MDOT investigating I-94 roadway sinkage at site of Enbridge pipeline in western Washtenaw County
Editor's note: The spelling of interstate has been corrected.
Courtney Sacco | AnnArbor.com
The Michigan Department of Transportation was alerted to the situation about two weeks ago and has been investigating since, said Mark Sweeney, manager of the Brighton post.
The spot of the situation is directly above the site where Enbridge Pipelines Toledo Inc. had most recently completed a directional drilling project underneath both lanes of the highway.
“People were calling and saying there was a dip in the roadway,” Sweeney said. “Once (MDOT) saw the dip, we followed it back through the permits (to Enbridge).”
Enbridge is in the middle of installing a new crude oil pipeline - Line 79 - in northwestern Washtenaw County. The line runs from Stockbridge where it intersects with its source - the cross-country Line 6B - and goes to Freedom Township in Washtenaw County.
Line 79 is being installed parallel and adjacent to Enbridge's existing Line 17, which serves refineries in Detroit and Toledo.
Directional drilling is a common industry practice to install pipelines or other infrastructure lines that would otherwise interfere with roads, waterways or other sensitive areas. Drilling fluid - typically a viscous mixture of water and a polymer - is used to aid the drill bit’s movement through the ground.
MDOT has been in contact with Enbridge as a part of the investigation, Sweeney said.
“We are aware of the situation and have been working with the state to address it and ensure there are no public safety concerns,” said Jason Manshum, Enbridge spokesman in an emailed statement.
MDOT has not yet confirmed the source of the situation and is conducting ongoing tests.
“We don’t believe it was there before (Enbridge) did the drilling,” Sweeney said. “It’s something that’s out of the ordinary.”
Roadwork was last completed on that section of I-94 in 2010, when MDOT contracted for a mill and overlay project of about 5.5 miles of highway between Freer and Parker roads.
“There would not be settling from that project because it was only dealing with the surface of the roadway,” Sweeney said. “It would be surprising if anything that happened in 2010 would be affected there.”
Driving west at a speed of 70 mph, the dip is about 30 seconds past mile marker 164 just past a set of transmission towers that cross I-94 overhead.
“If you were standing on the shoulder - you could see a small bounce in the traffic,” Sweeney said.
That portion of I-94 is smooth and has few cracks or bumps.
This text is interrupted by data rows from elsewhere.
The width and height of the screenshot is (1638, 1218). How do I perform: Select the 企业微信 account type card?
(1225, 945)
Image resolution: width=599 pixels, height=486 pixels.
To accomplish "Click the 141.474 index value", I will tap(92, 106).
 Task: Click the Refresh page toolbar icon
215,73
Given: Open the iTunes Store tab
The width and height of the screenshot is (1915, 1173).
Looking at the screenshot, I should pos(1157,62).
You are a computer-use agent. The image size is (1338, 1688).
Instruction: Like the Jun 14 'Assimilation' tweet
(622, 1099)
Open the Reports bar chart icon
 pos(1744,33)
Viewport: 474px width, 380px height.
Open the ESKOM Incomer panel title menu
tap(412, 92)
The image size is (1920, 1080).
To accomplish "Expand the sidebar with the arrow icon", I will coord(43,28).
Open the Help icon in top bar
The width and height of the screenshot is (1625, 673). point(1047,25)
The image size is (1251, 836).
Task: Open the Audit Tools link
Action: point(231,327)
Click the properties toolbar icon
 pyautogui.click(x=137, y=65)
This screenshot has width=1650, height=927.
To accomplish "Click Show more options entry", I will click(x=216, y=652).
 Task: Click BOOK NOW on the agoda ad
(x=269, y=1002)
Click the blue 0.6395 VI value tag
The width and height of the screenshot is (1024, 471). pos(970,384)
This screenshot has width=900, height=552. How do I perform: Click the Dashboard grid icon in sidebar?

In the westbound lanes of I-94 between Parker and Freer roads, it’s the most noticeable disturbance in the road.
Driving over the sinkage in the freeway, feeling the car travel through the dip in the road only lasts for a few seconds. The eastbound lanes are not affected at this time.
“From an MDOT perspective, we don’t care how big or small it is,” Sweeney said. “We have to do some testing.”